═════ PAGE EXTRACT

Wednesday, June 15, 2011

Himmler's Fortress of Fear



In Central Germany's Alma valley, a striking 17th-century castle overlooks the picture-postcard scenery that stretches in every direction; jutting majestically above green trees and bathed in sunshine, it looks more like something out of Cinderella than a former Nazi headquarters.
And yet the story of Wewelsburg Castle is irretrievably intertwined with the insanity and cruelty at the very heart of the Third Reich. In 1933, SS-Reichsführer Heinrich Himmler, the second most powerful man in Germany, chose the stronghold as the site of a new Nazi Mecca, a place he planned to transform into the very "centre of the world". His efforts to turn this vision into reality would claim the lives of over 1,200 people.

══════════
═════ DATASET ENTRIES

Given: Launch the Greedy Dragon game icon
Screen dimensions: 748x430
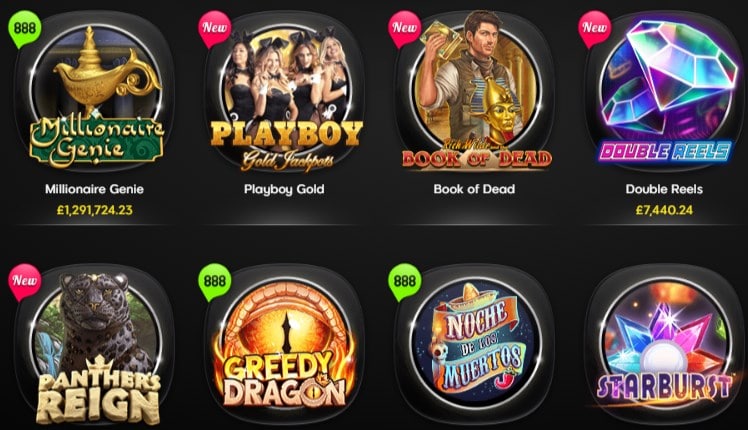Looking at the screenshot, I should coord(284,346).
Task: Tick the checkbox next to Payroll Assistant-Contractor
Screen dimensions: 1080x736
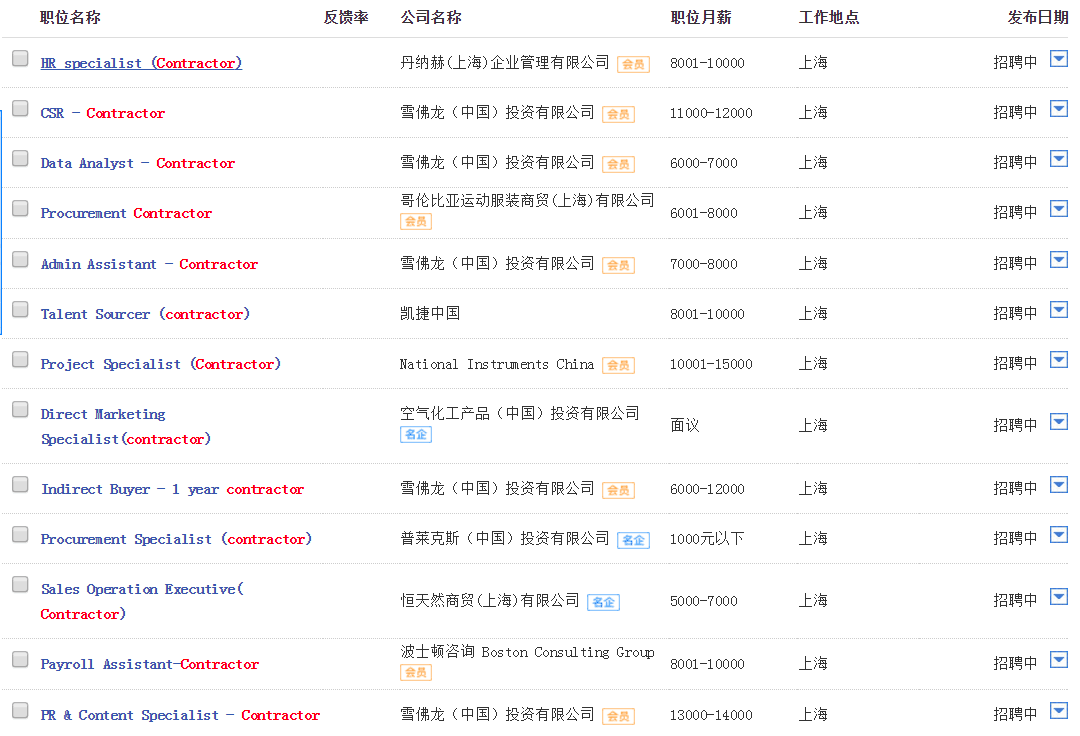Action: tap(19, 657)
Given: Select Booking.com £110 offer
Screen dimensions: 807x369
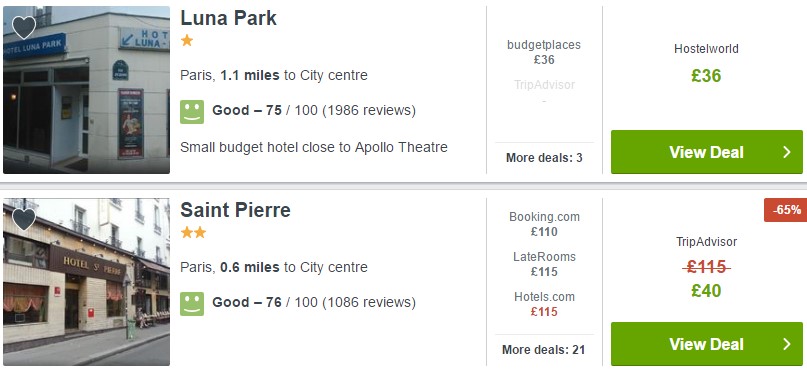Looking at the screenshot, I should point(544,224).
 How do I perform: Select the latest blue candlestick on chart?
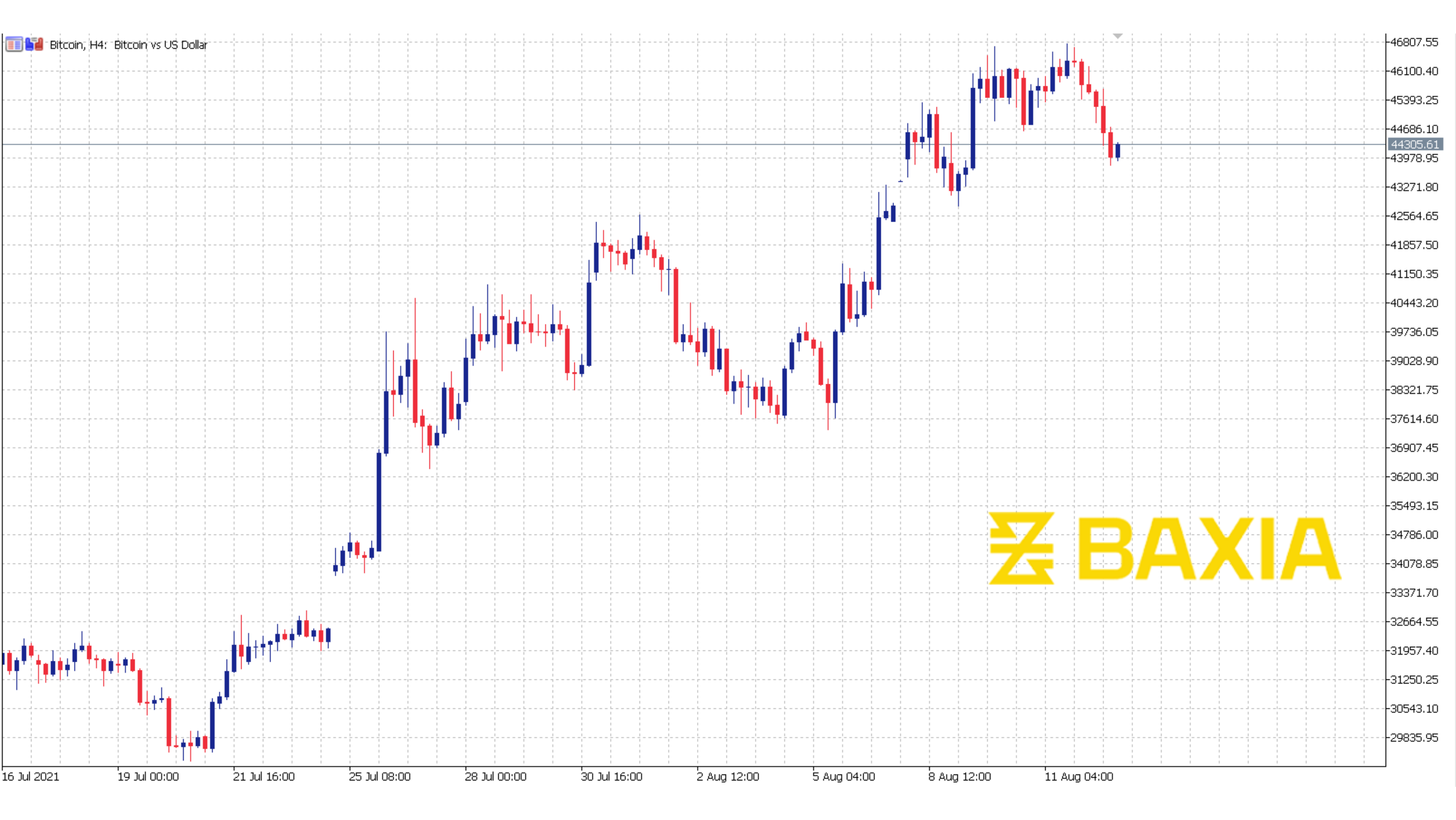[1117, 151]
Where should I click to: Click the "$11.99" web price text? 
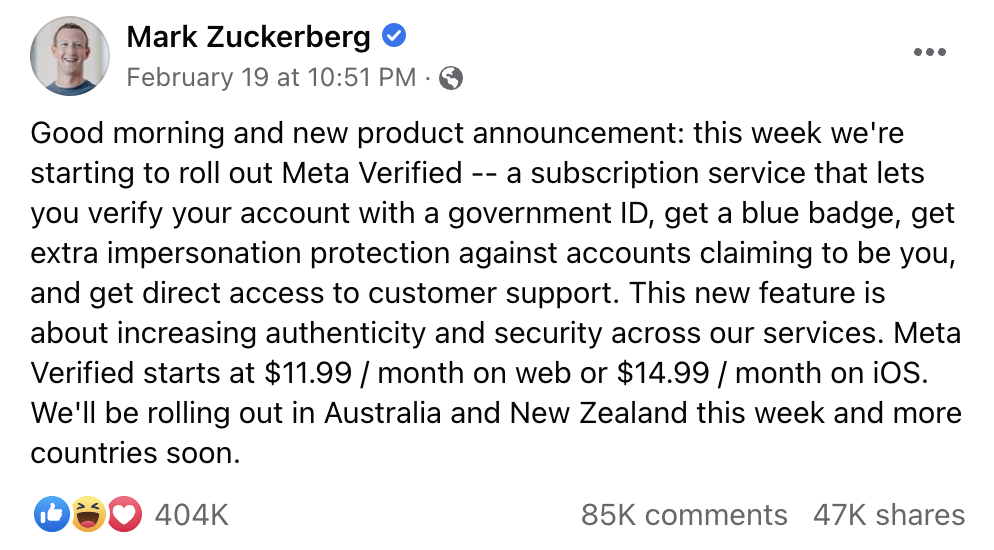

══════════
═════ DATASET ENTRIES

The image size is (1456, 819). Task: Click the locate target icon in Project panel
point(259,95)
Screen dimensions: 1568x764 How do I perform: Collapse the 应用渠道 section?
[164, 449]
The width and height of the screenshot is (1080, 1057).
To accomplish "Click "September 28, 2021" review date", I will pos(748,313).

══════════
═════ DATASET ENTRIES

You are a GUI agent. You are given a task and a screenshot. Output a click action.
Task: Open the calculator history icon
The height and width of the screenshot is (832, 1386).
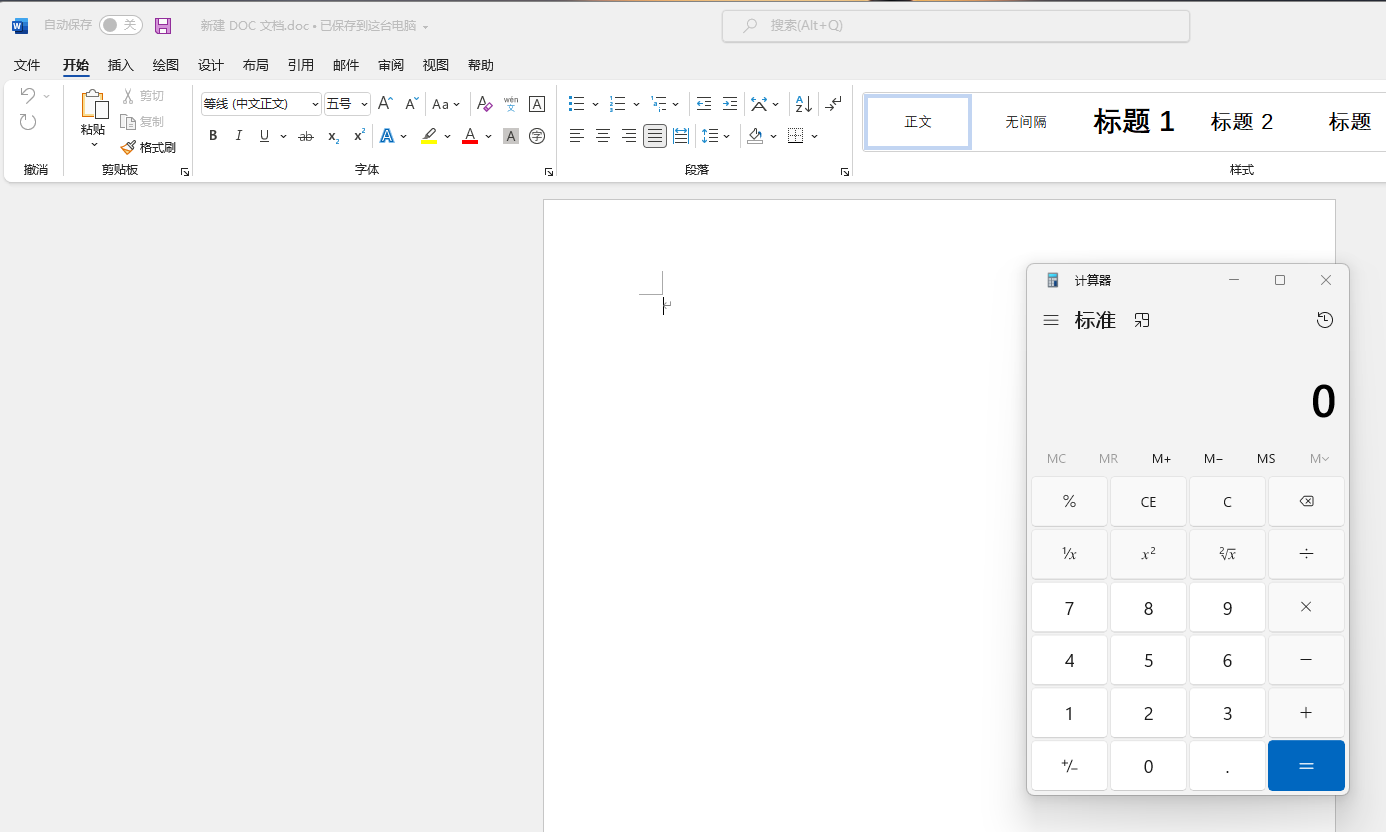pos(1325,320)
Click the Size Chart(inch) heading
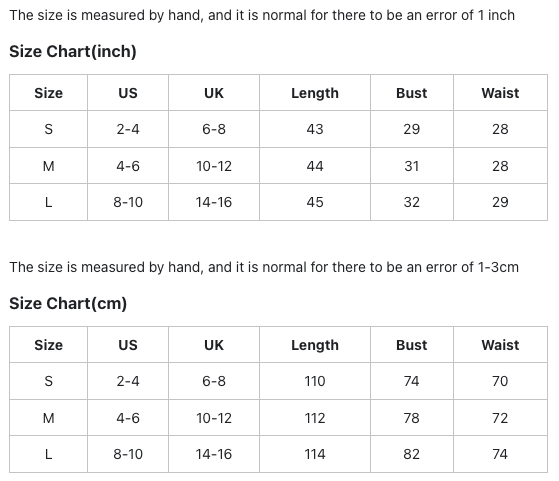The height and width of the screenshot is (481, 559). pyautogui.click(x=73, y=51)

══════════

→ **REQUIREMENTS**
• 1. According to the page about Wewelsburg Castle, how many lives did Himmler's efforts to make it the "centre of the world" claim?
• 2. Rescale the part of the listing that opens with the line containing "How do I perform: Select" and closes with the line containing "Where should I": repeat those lines, requests included, with every coordinate in the answers multiplied by 0.4 and rounded to whole numbers, halves up. Leave the pictures out.

→ **WRITTEN ANSWERS**
• 1. Over 1,200 people.

• 2.
 How do I perform: Select the latest blue candlestick on chart?
[447, 60]
Where should I click to: Click the "$11.99" web price text? 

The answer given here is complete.